RECORDS FOR THE EXERCISE START

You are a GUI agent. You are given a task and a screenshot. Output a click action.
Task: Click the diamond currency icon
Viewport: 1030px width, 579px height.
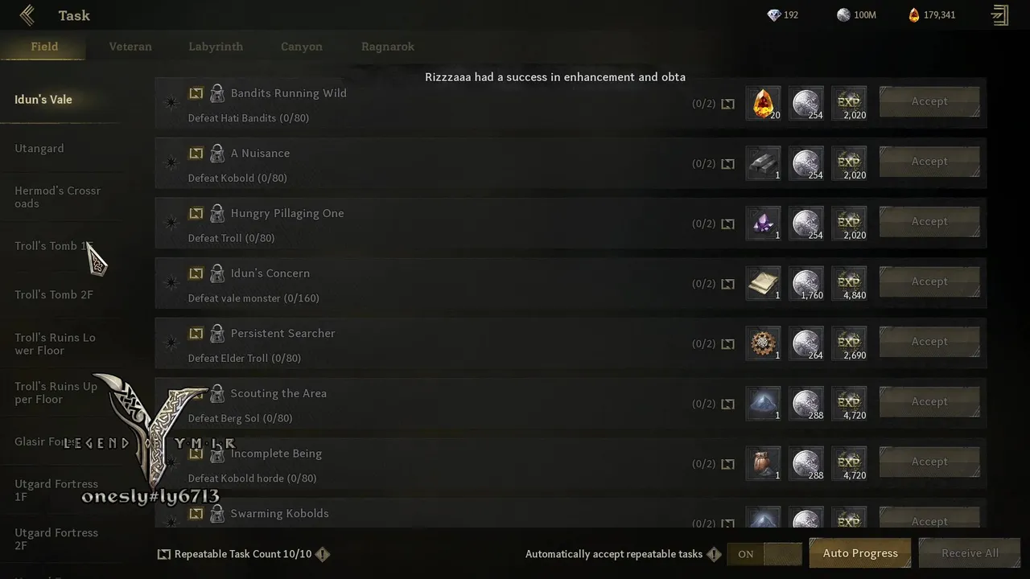click(774, 15)
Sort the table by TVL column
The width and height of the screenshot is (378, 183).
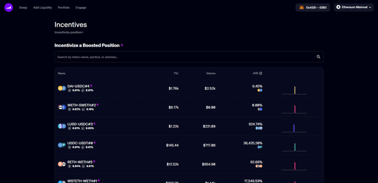pos(176,73)
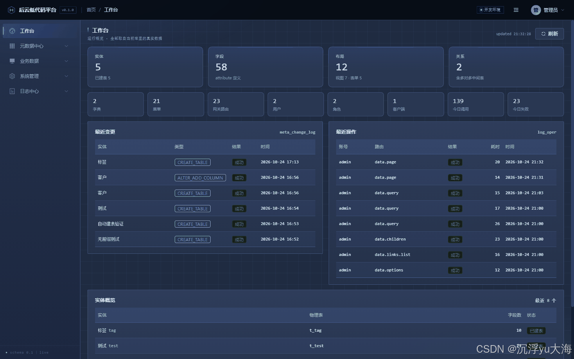This screenshot has height=359, width=574.
Task: Click the 系统管理 gear icon
Action: [x=12, y=76]
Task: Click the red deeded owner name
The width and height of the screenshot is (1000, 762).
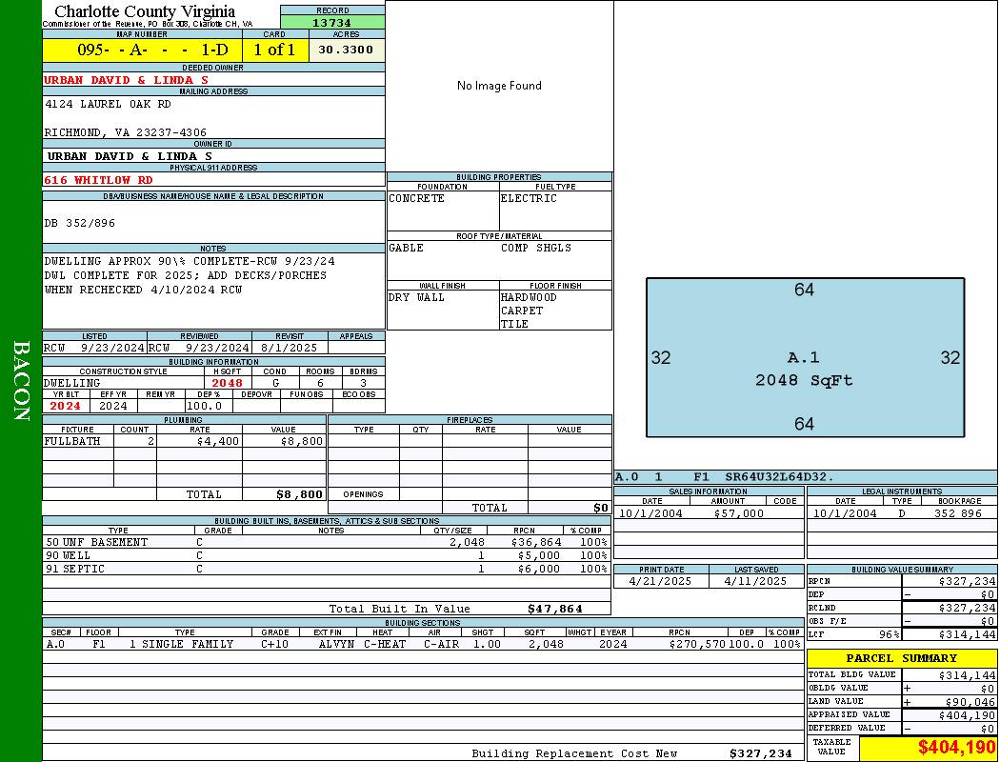Action: [126, 80]
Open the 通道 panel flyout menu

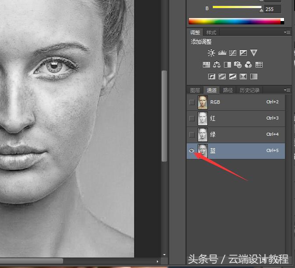point(287,90)
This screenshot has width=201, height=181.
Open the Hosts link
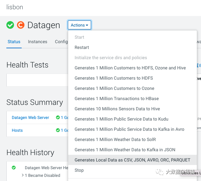tap(17, 130)
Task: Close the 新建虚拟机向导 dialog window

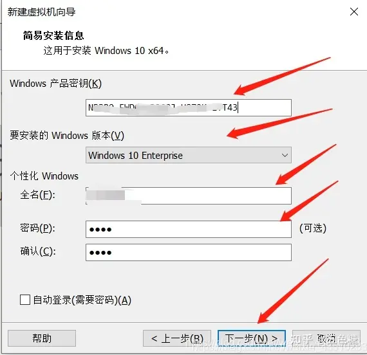Action: pyautogui.click(x=354, y=12)
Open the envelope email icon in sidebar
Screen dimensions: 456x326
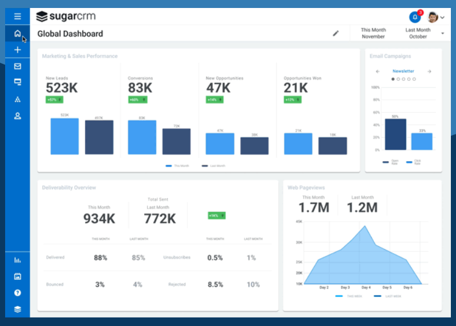18,66
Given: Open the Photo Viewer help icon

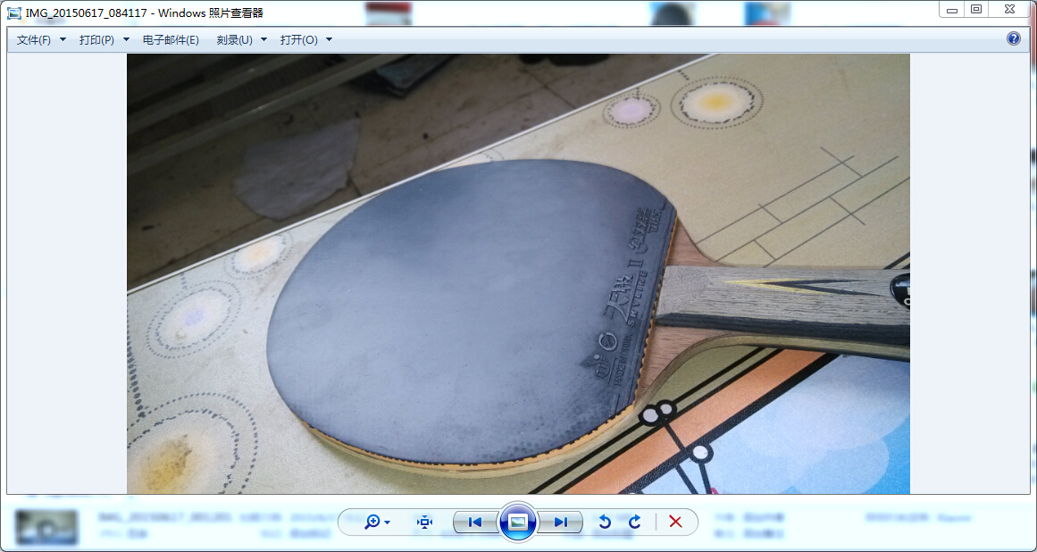Looking at the screenshot, I should click(1013, 38).
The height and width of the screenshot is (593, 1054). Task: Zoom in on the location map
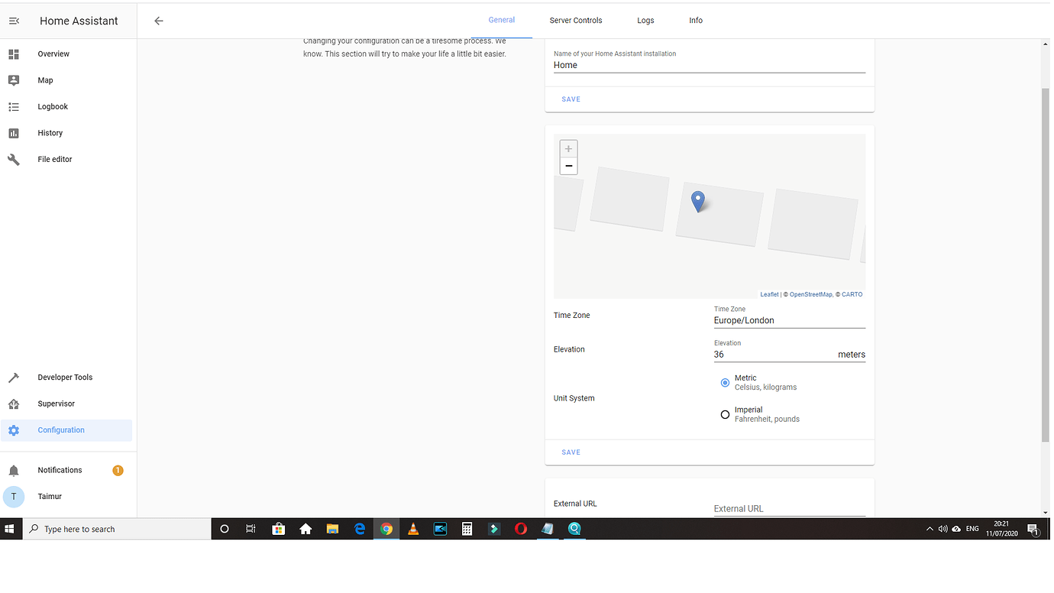(x=568, y=148)
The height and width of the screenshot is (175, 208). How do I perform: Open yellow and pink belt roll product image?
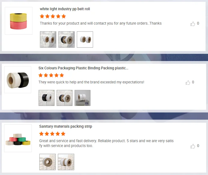[x=19, y=21]
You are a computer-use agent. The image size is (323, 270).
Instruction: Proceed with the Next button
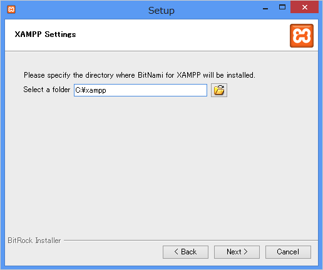tap(237, 252)
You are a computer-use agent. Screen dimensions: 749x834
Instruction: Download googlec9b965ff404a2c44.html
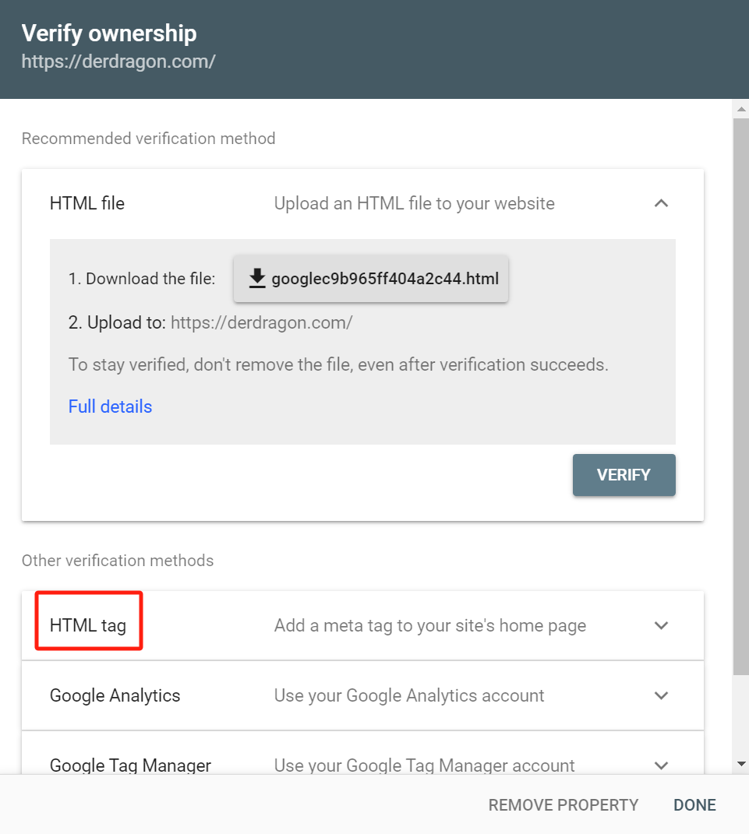click(x=371, y=278)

RECORDS FOR THE EXERCISE END

WHAT YOU SHOULD DO: Lines that contain "agent" are to be copied from the records above.

EXERCISE RESPONSE:
You are a GUI agent. You are given a task and a screenshot. Output a click action.
You are a computer-use agent. The image size is (323, 270).
You are a computer-use agent. Screen dimensions: 749x834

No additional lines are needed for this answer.